SELECTED EXTRACT.
* Britain drops opposition to ECB supervision in euro zone
* Germany throws cold water on direct aid for banks
* Time running out to agree scheme ahead of ECB tests
By Robin Emmott and John O'Donnell
LUXEMBOURG, Oct 15 EU finance ministers agreed
on Tuesday to give the European Central Bank sweeping
supervisory powers in the euro zone but Germany dug in its heels
on how to deal with failing banks, the second stage in building
a banking union.
The European Union ministers gave their final approval for
the ECB's regulatory role nearly 1-1/2 years after the idea was
first floated, with Britain dropping opposition to a plan it
feared might threaten its control of London's financial centre.
"We have written regulatory history," said Michel Barnier,
the European commissioner who drafted the plan for ECB
supervision. "This is a momentous step: the start of a new era
for the supervision of euro zone banks."
Five years after the financial crisis erupted, many European
banks remain in trouble, holding back the euro zone economy as
it gradually recovers from recession.
The EU is therefore trying to agree the next big step in its
integration by creating a banking framework chiefly for the euro
zone, which would both police the banks and find joint solutions
to their problems.
Ministers won Britain's support for ECB supervision of euro
zone banks from the end of next year after offering fresh
reassurances on its power to regulate the City of London,
Europe's biggest financial centre.
Tuesday's decision endorsed an earlier European Parliament
vote to give the ECB powers supervisory powers over the euro
zone's 6,000 banks. However, such a role would lose much of its
influence without a body to deal with troubled banks.
Germany, Europe's biggest economy, put the brakes on
discussions about how to pay for rescuing or winding up any bank
that gets into trouble.

INFORMATION SHOWN.

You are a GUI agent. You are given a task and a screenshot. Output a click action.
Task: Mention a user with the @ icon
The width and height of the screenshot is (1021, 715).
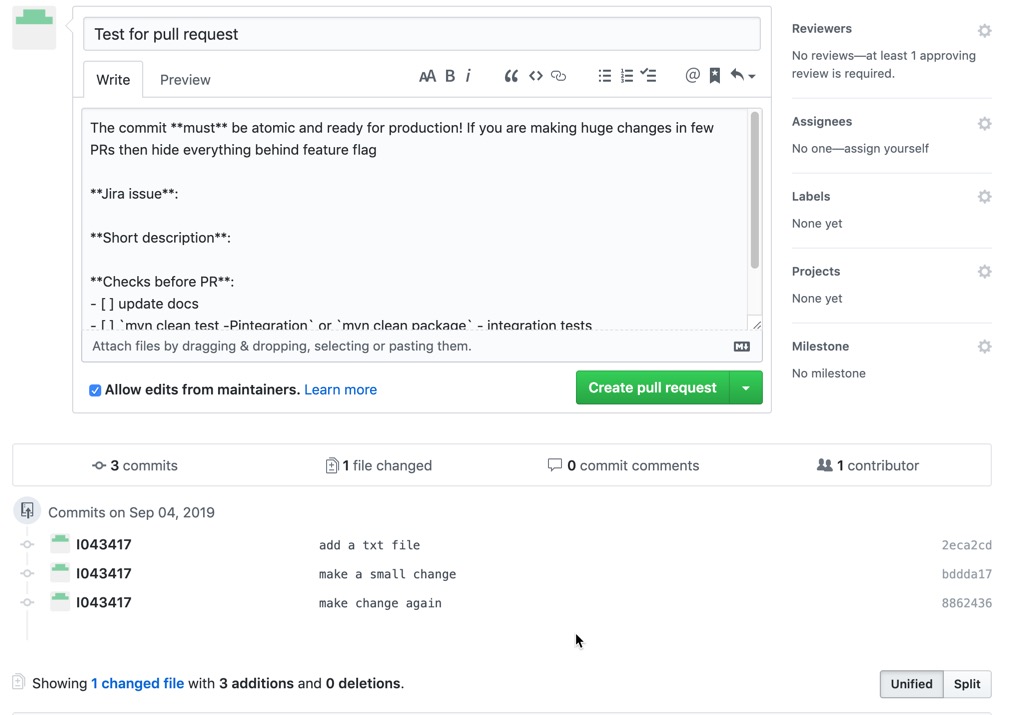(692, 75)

SET OF TASKS.
- 1) In the article on ECB banking supervision, how many euro zone banks would come under the ECB's supervisory powers?
- 2) Extend the article on ECB banking supervision by writing what follows its final sentence.
The listing has no connection to the article on ECB banking supervision.

TASK ANSWERS.
- 1) The euro zone's 6,000 banks.

- 2)
Finance Minister Wolfgang Schaeuble all but dashed hopes
that the euro zone's rescue fund, the European Stability
Mechanism, would help banks directly without making their home
governments responsible for repaying the aid. Such a step was
"not probable for the time being", he said.
Between 2008 and 2011, the European Union spent the
equivalent of a third of its economic output on saving its
banks, but relied on taxpayers' cash. In the case of Ireland,
reckless bank lending almost bankrupted the country.
The issue of how to pay for bank clean-ups is pressing as
Ireland and Spain prepare to end their reliance on international
aid that shored up their banks during the crisis, concluding
programmes that neither Dublin nor Madrid plan to renew.
Schaeuble spelt out a chief obstacle to directing euro zone
aid for banks, drawing comparisons with Ireland's history of
rejecting European initiatives in referendums. "In Germany, we
need a change of German legislation, which is maybe as difficult
as a referendum in Ireland," he said.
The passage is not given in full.